Often the automation system is used for prospecting emails, but once the prospect has started to engage with a salesperson, the automated routines are stopped. The prospecting emails can be sent via a workflow process built into the email marketing software or can be driven by an external program using the API to tell the email marketing software what to do. If the process is driven by a workflow in the email marketing software, there should be some logic that will cause the process to be stopped. When a prospect engages, the recipient should be pulled from the workflow, so the automated emails do not conflict with the actual emails of the salesperson. Often this would be an API call or the ability to set a flag in a demographic that causes the workflow to terminate for that prospect.

Workflows can be as simple as an enhanced drip program that sends an email, waits, checks to see if the status has changed, and if not, sends the next one. Be sure you pay attention to the time of day that each email is sent. If your reps only work regular business hours, don’t send the salesperson email at midnight; your prospects could find this suspicious.

The Email Style

Hopefully you now have a sense of what it takes to automate sending emails that appear to be coming from a salesperson. Now we turn to how the emails should look.

The whole point is to make the emails look human-written, so making them too fancy will defeat that effort. One solution to this is to send plain-text emails. They certainly won’t be fancy, with no pictures or colors, but not even any fonts or basic layout elements. For this reason, HTML is recommended. Even salespeople writing their own emails will likely be sending their messages as HTML, so it is not a give-away that the process is automated.

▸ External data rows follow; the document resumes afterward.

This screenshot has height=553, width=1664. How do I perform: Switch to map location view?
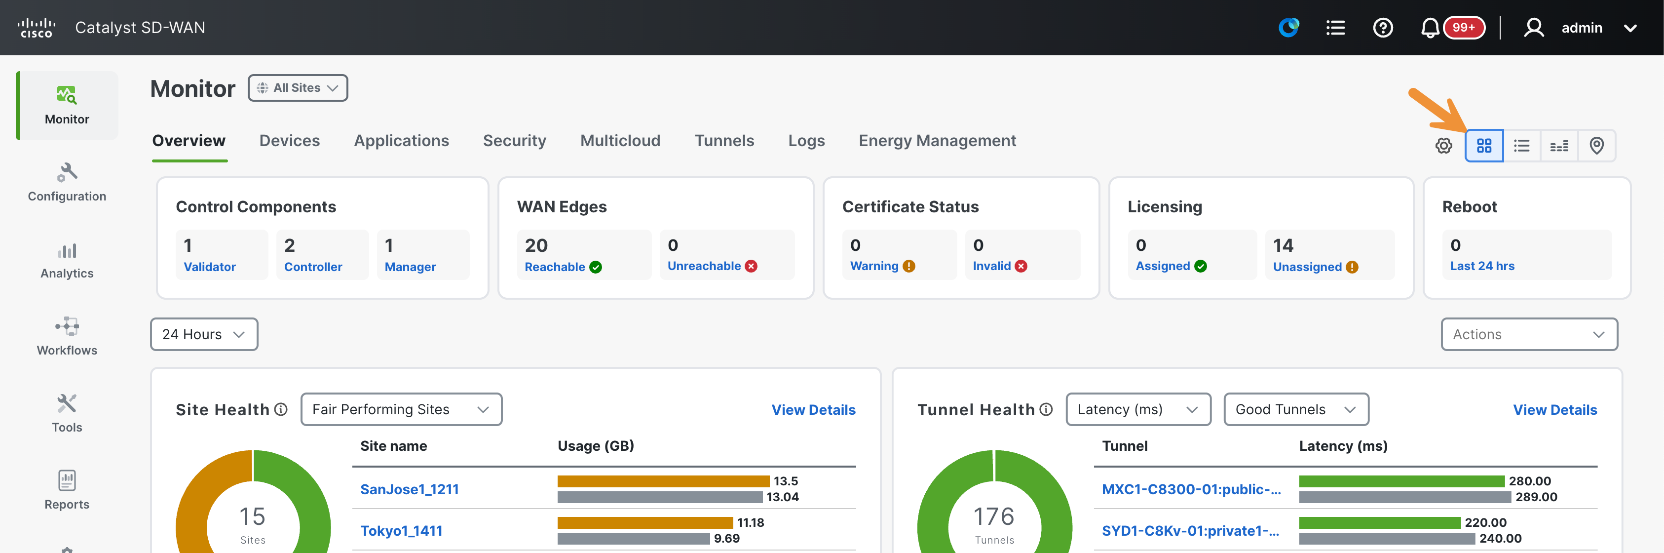click(1596, 145)
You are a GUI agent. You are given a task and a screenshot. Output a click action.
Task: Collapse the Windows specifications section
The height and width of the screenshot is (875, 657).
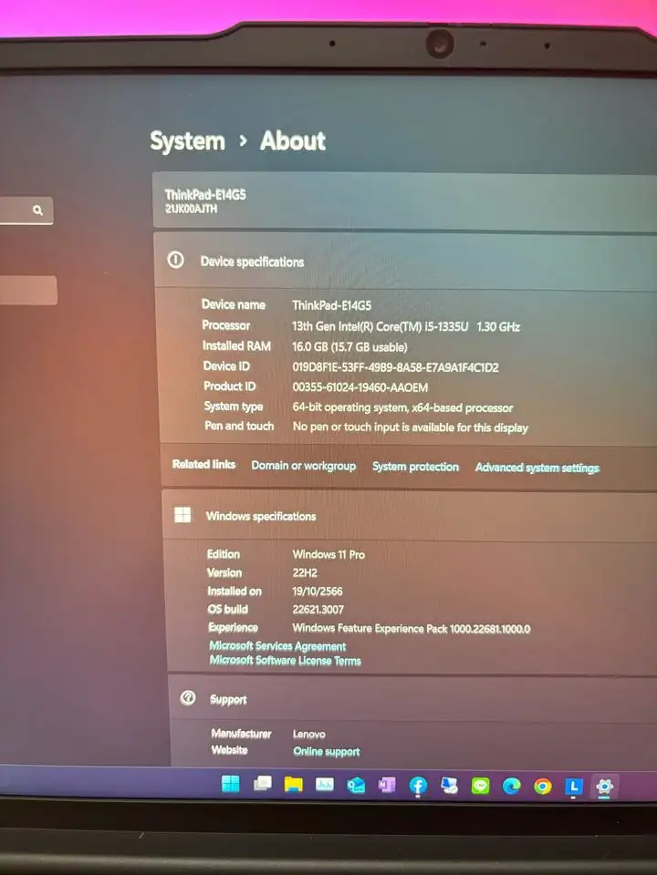[260, 516]
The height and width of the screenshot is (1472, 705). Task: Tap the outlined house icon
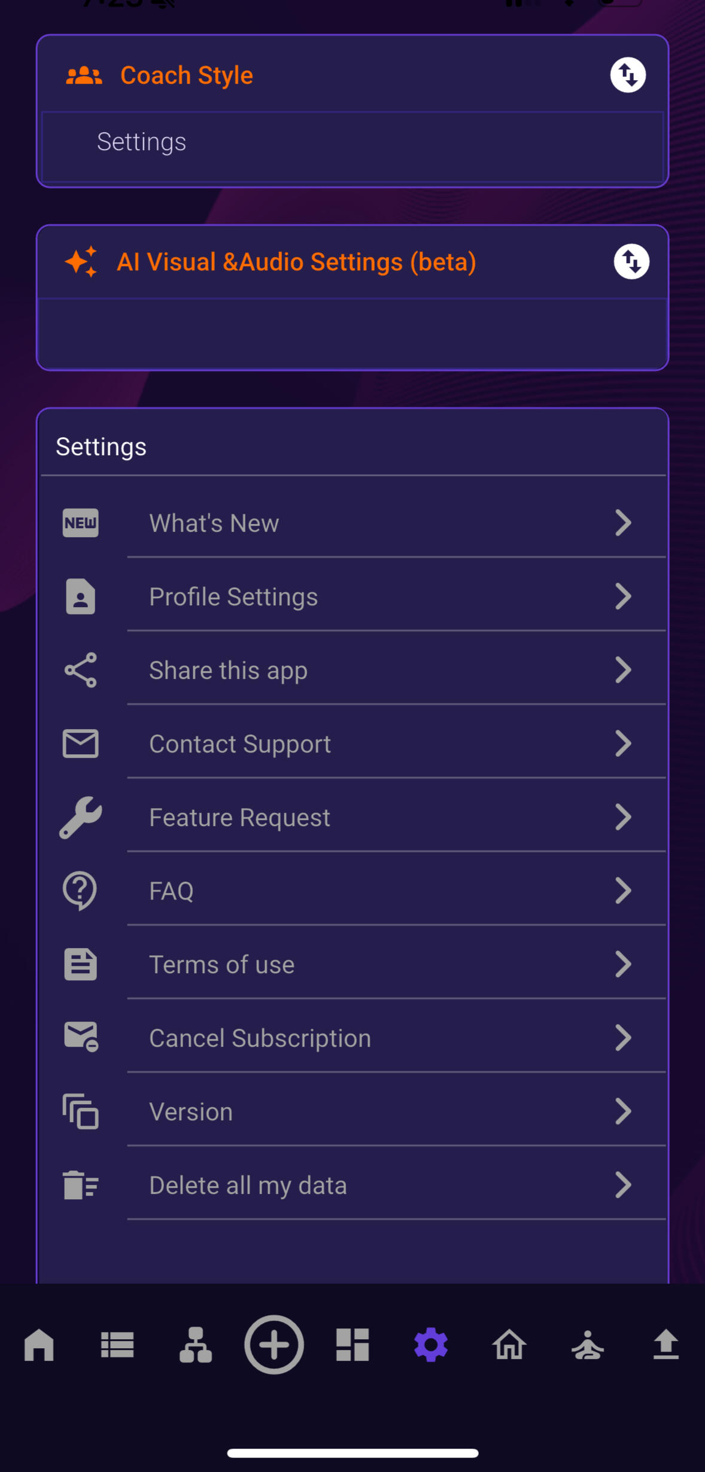[x=509, y=1345]
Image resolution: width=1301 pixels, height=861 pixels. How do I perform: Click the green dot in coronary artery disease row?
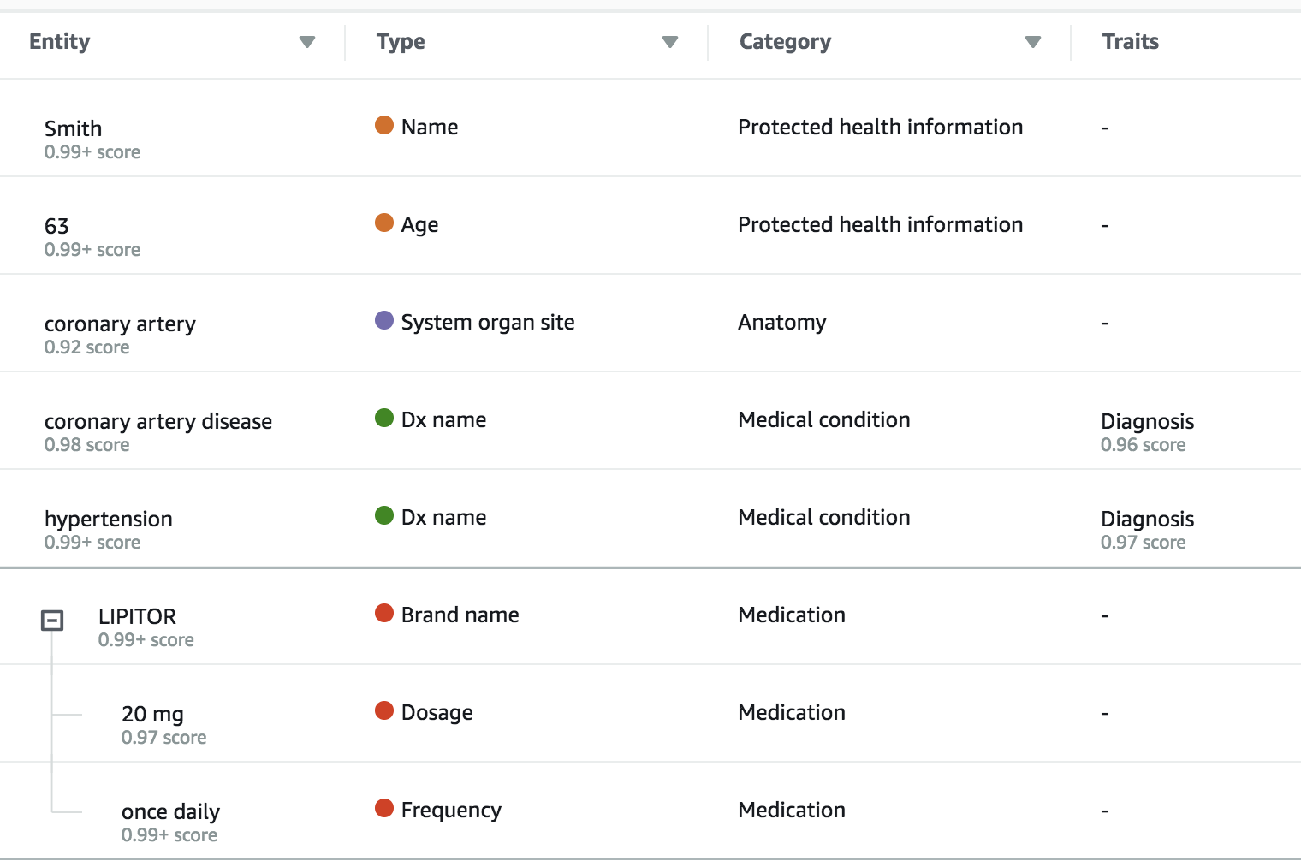click(384, 419)
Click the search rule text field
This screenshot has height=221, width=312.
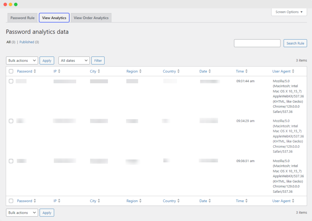pos(257,43)
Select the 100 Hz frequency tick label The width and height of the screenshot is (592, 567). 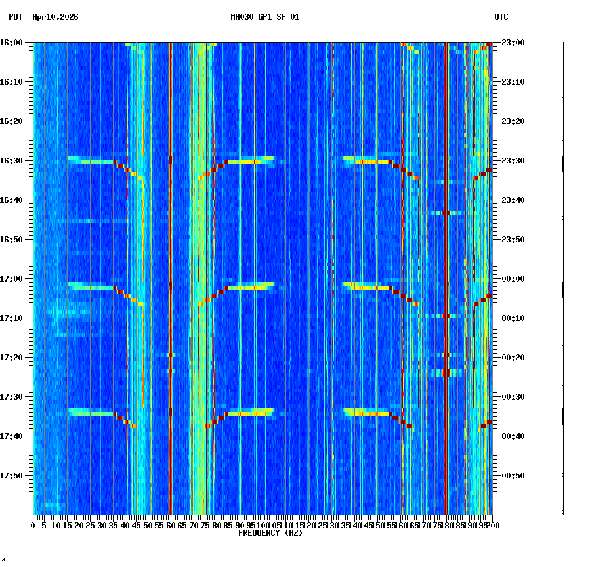point(261,525)
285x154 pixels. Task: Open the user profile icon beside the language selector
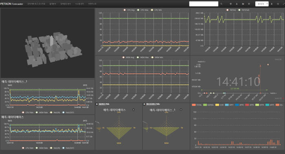point(272,4)
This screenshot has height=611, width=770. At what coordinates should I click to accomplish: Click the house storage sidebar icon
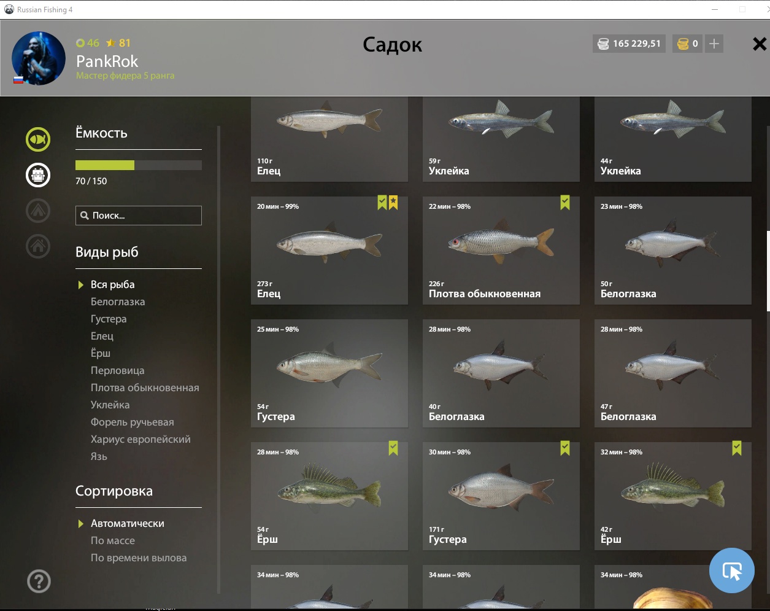point(38,246)
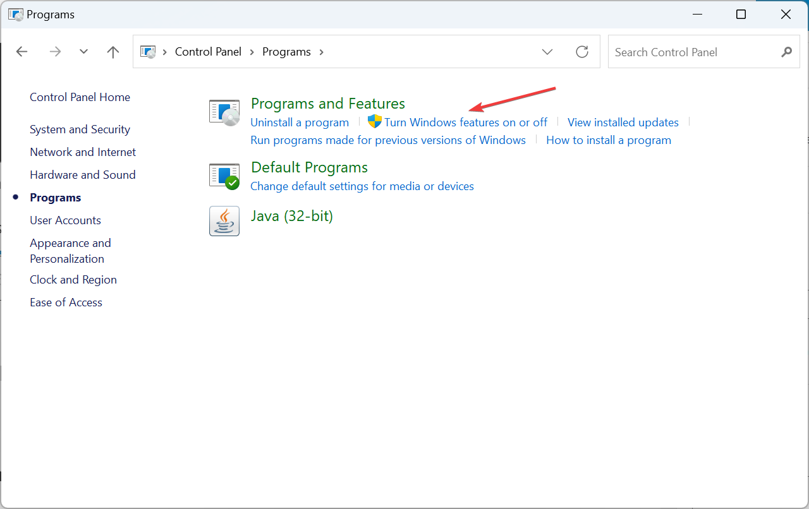
Task: Open the recent locations dropdown chevron
Action: coord(83,51)
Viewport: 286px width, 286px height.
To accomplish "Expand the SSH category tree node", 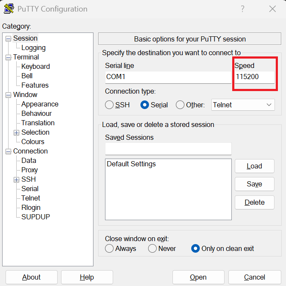I will (17, 180).
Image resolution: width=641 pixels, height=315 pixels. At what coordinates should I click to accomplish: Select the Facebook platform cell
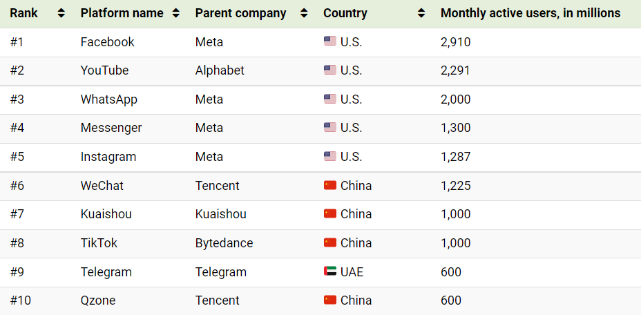pyautogui.click(x=108, y=42)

Just because you can send pictures and style the content to no end doesn’t mean you should. Keep the content almost entirely as text. The only place a picture should be used is in the signature line, which can look a little fancy, but most people recognize that the signature line comes from copy-and-paste, so some better formatting is expected.

The style of the content should be casual and direct and avoid letting the marketing department wordsmith the content too much. It should sound like something the rep would write. Remember, if the prospect does engage and the actual rep starts sending emails, we don’t want a large discrepancy in styles to come through.

You could consider allowing typos or poor grammar, as it seems more realistic. You might even consider statements at the bottom of the email with wording like “Sent from my iPhone”. A recent study showed how this helped people feel more comfortable with the content. It is not accurate, so you should consider the legal ramifications of this deception before employing this tactic.

Conclusion

Sending emails for prospecting is quite easy to setup if your software supports dynamic content across the “from” and reply addresses and “friendly from” information. You can define a salesperson’s details in demographics, and then use the features of the software to dynamically change the “from” and reply-to, as well as substitute a proper signature line. Drive the process using a workflow in the software or use the APIs to drive the process from your side. Make the content appear folksy and casual, written in HTML but using few features of HTML.